# High School Golf



## ShmocloGolf (Jul 13, 2006)

I will be a freshman in high school next year and i am hoping that i will make the high school golf team. I usually shoot around 85-95 on 18 holes. The golf team i am trying out for is very good and they play courses like winged foot im mamaronek NY. So do you guys think that i am good enough to make the team?? And how many people are usually on a golf team?? Any information would help.

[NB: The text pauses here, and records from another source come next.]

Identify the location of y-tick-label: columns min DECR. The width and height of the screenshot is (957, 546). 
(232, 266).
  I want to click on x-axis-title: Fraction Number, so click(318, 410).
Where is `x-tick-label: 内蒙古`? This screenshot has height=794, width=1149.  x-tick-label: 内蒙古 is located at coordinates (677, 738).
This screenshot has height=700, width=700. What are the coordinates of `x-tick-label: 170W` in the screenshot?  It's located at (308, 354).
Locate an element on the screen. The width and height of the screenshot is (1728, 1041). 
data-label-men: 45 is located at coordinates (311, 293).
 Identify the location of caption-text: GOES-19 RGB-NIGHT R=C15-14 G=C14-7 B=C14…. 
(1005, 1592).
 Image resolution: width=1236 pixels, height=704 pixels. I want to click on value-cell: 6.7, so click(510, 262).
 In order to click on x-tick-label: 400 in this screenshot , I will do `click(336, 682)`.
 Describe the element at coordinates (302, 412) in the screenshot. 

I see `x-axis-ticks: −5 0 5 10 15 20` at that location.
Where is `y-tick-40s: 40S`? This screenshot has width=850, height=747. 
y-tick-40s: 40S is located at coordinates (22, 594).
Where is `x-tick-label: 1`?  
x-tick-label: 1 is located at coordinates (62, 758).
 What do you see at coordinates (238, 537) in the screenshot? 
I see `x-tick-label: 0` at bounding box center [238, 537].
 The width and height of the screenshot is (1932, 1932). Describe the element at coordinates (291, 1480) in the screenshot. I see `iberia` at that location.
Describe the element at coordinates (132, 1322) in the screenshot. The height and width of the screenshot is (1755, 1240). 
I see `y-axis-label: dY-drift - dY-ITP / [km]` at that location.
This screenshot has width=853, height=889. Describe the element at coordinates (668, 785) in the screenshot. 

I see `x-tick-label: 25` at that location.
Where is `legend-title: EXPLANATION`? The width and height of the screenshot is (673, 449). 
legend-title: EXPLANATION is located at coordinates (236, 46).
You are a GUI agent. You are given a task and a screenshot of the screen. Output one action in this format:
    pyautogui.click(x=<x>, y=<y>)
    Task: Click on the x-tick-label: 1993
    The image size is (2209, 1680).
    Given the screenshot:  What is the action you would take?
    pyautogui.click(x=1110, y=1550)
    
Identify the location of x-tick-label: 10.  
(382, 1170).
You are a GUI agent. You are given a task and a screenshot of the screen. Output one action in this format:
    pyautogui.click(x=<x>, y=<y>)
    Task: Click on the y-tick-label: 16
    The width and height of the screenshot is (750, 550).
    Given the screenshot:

PS the course i usually play is scarsdale country club which is a pretty hard course


----------



## milkfisher (May 15, 2006)

You will never know if you dont try out. Just go and give it your best. If you dont make it your first try, you will have a better idea of where you need to be when it comes time for the next tryouts. Just do your best and everything will fall into place. Good Luck!!!


----------



## milkfisher (May 15, 2006)

You will never know if you dont try out. Just go and give it your best. If you dont make it your first try, you will have a better idea of where you need to be when it comes time for the next tryouts. Just do your best and everything will fall into place. Good Luck!!!:thumbsup:


----------



## white_tiger_137 (Mar 23, 2006)

There are normally 5 or 6 golfers on the varsity team and just as many on JV. That would be good enough to make varsity around here, but I don't know how good your school really is.


----------



## golfermatt91 (Jul 14, 2006)

depends on how many tryout

my school around 30 people try out and 8 on varsity 8 on jv i was lucky last year to be one the best freshman playing in between the 2-4 spot played every single match and tourney hoping my self can get on varsity nxt year as a sophmore but my team is really good. as to you i think you should be able to get on jv.


----------



## golfermatt91 (Jul 14, 2006)

also last year tryouts i shot a 110 and a 103 horrible scores cracked in the preassure but the varsity coach liked my swing came out first tourney shot a 91 or 93 and also saw i had good etiquette fixing divots not throwing clubs etc.


----------



## HanesOnU (May 29, 2006)

Geez, we only played 6 9 hole tryouts. I averaged 40.3 on a par 35 and didn't make it. Wish I would have went to one of your guys schools.


----------